Au printemps 2005, Habib
Boukharouba reçoit donc un coup de téléphone. Au bout du fil, un représentant
du Tchad lui demande de l'aide. Le président tchadien, Idriss Deby, essaie de
repousser les assauts d'une guerilla. Mais son aviation est trop faible, trop
ancienne. Les appareils sont en train de rouiller. Habib Boukharouba
pourrait-il les rénover et former les pilotes tchadiens ?

L'homme d'affaires
accepte. Il envoie ses équipes à N'djamena. A la demande du Tchad, il va plus
loin. Il fait son marché. Aux Etats-Unis, en Suisse, en Algérie, au Pakistan,
il achète du matériel pour équiper l'armée tchadienne. Mieux encore, il envoie
ses propres pilotes pour participer à certaines missions et pour pilonner les
rebelles. Il sauve le président Idriss Deby.

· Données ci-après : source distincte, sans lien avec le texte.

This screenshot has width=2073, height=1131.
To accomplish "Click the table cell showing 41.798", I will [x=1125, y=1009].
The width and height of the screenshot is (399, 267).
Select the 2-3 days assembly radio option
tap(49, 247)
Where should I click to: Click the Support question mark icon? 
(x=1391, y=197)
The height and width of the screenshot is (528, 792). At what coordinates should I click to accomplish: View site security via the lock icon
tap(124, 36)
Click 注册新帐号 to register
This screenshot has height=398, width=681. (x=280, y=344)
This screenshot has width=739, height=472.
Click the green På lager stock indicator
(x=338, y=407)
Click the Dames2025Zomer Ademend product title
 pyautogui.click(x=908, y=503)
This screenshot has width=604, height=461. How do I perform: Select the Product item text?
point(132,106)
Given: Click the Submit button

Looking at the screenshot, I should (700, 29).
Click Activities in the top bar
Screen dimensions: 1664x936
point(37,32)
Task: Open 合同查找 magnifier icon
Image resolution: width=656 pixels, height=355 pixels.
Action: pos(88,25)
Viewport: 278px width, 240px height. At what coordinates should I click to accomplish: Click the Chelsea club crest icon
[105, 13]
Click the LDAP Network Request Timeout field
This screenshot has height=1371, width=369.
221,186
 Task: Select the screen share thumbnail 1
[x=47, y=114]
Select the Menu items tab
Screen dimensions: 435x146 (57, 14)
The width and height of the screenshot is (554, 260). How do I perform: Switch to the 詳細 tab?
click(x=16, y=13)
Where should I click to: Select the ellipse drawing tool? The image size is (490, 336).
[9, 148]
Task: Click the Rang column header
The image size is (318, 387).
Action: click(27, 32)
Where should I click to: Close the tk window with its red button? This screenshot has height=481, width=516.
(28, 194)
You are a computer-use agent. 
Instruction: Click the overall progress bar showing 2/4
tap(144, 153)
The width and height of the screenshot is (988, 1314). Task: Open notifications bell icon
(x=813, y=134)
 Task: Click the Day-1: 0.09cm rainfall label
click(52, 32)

A-t-il le droit d'agir ainsi
? En tout cas, il prend ses précautions. Sa société est installée près de
Paris. Elle a besoin du soutien officiel de la France. En octobre 2006, elle
demande donc au ministère de la Défense une "autorisation d'intermédiation
et de commerce
" de matériel de guerre. Habib Boukharouba n'a pas de raison
d'être inquiet. Depuis le début de cette affaire, il travaille sans arrêt avec
l'armée française qui est très impliquée au Tchad et qui soutient le président
Deby.

Dans Le Nouvel Observateur , Philippe Vasset raconte d'ailleurs comment se
déroulent les opérations : dans le ciel du Tchad, les avions de Griffon
Aerospace sont précédés par les Mirage de l'armée française. Au sol, ils sont
alimentés par le service des essences de l'armée. En 2008, quand Habib
Boukharouba quitte le pays, il a donc le sentiment du devoir accompli.

Mais quelques semaines
après, il tombe de haut. Dès son retour en France, il reçoit un courrier du
ministère de la Défense. L'Etat l'informe que sa demande d'autorisation pour
vendre des armes au Tchad a été refusée. Autrement dit, tout son travail sur place
devient illégal. Au sein de l'armée français, ses contacts se souviennent à
peine de lui. A l'Elysée, Nicolas Sarkozy a remplacé Jacques Chirac. Le
secrétaire général, Claude Guéant, a ses propres réseaux. Habib Boukharouba est
devenu un pestiféré. Dans Le Nouvel Observateur , il dit qu'il a été
"instrumentalisé ". En France, plus personne ne veut traiter avec lui.
Aujourd'hui, il se retrouve devant les juges.